**Exercise aim:** Would you transcribe the lines running from the one that holds "Task: Click the Compress Files button" to the last line of the records? Leave every picture out.

**Data records:**
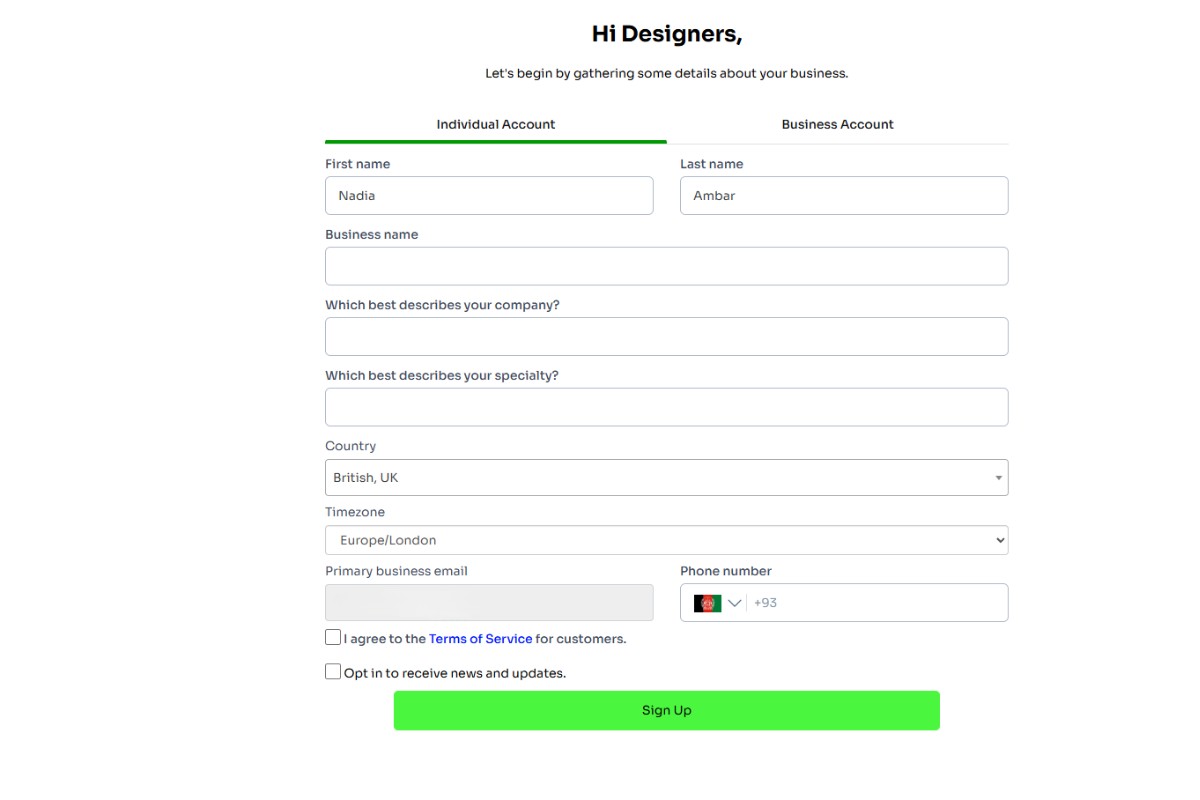This screenshot has height=800, width=1200.
Task: Open the Timezone dropdown showing Europe/London
Action: pyautogui.click(x=666, y=540)
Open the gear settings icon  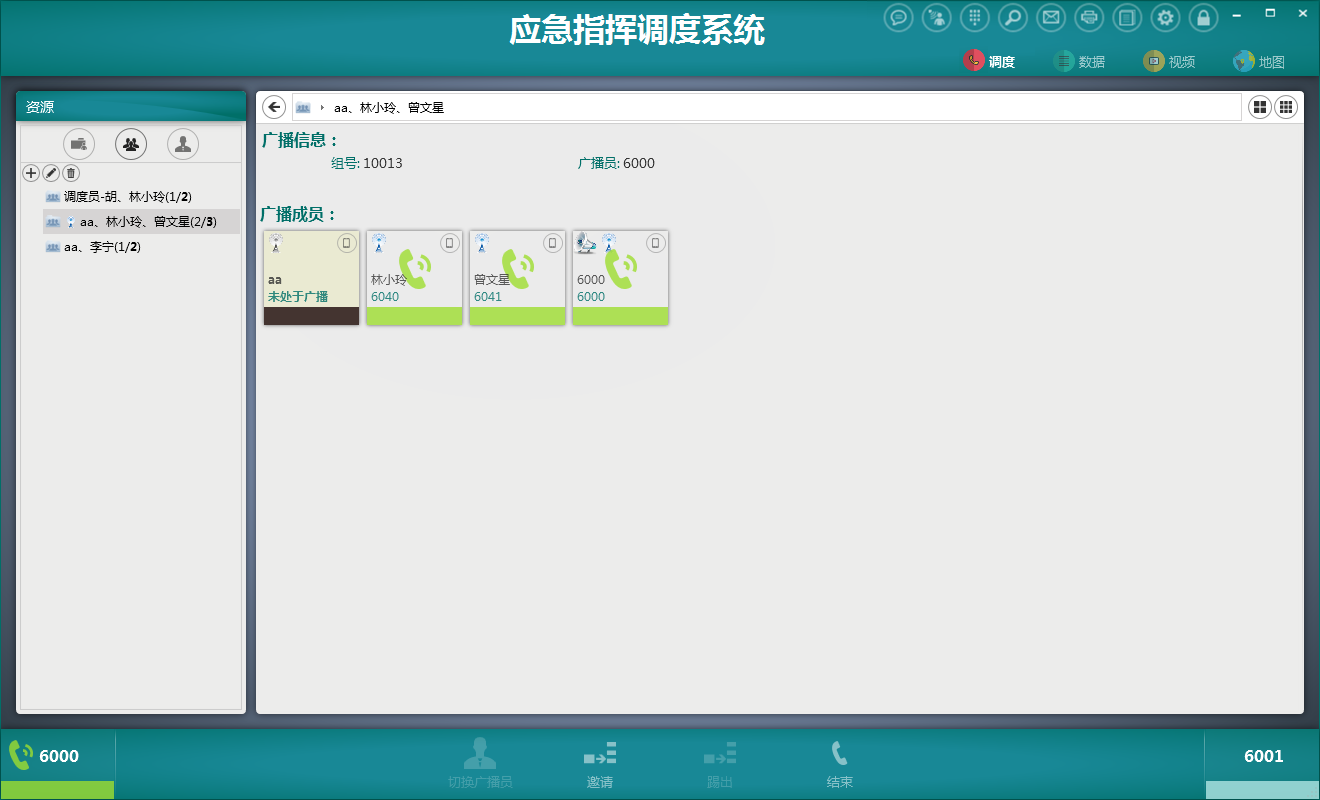pos(1165,17)
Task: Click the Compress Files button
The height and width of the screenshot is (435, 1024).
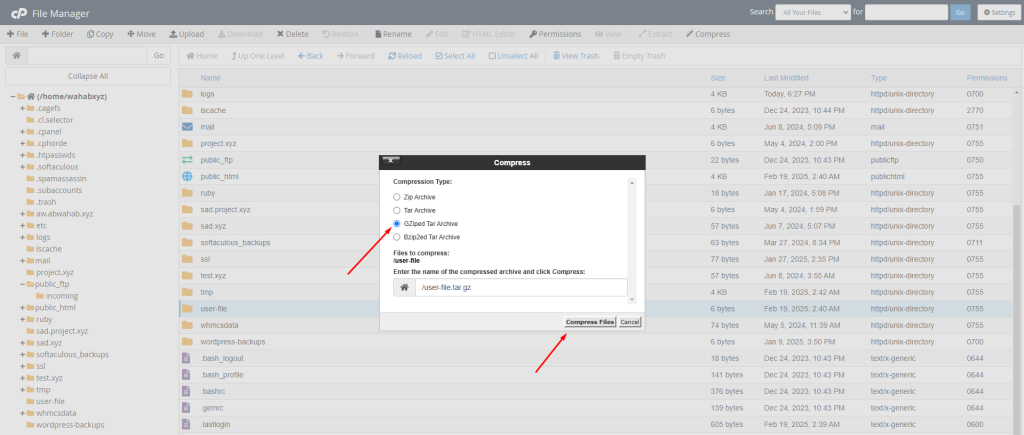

**Exercise solution:**
Task: Click the Compress Files button
The height and width of the screenshot is (435, 1024).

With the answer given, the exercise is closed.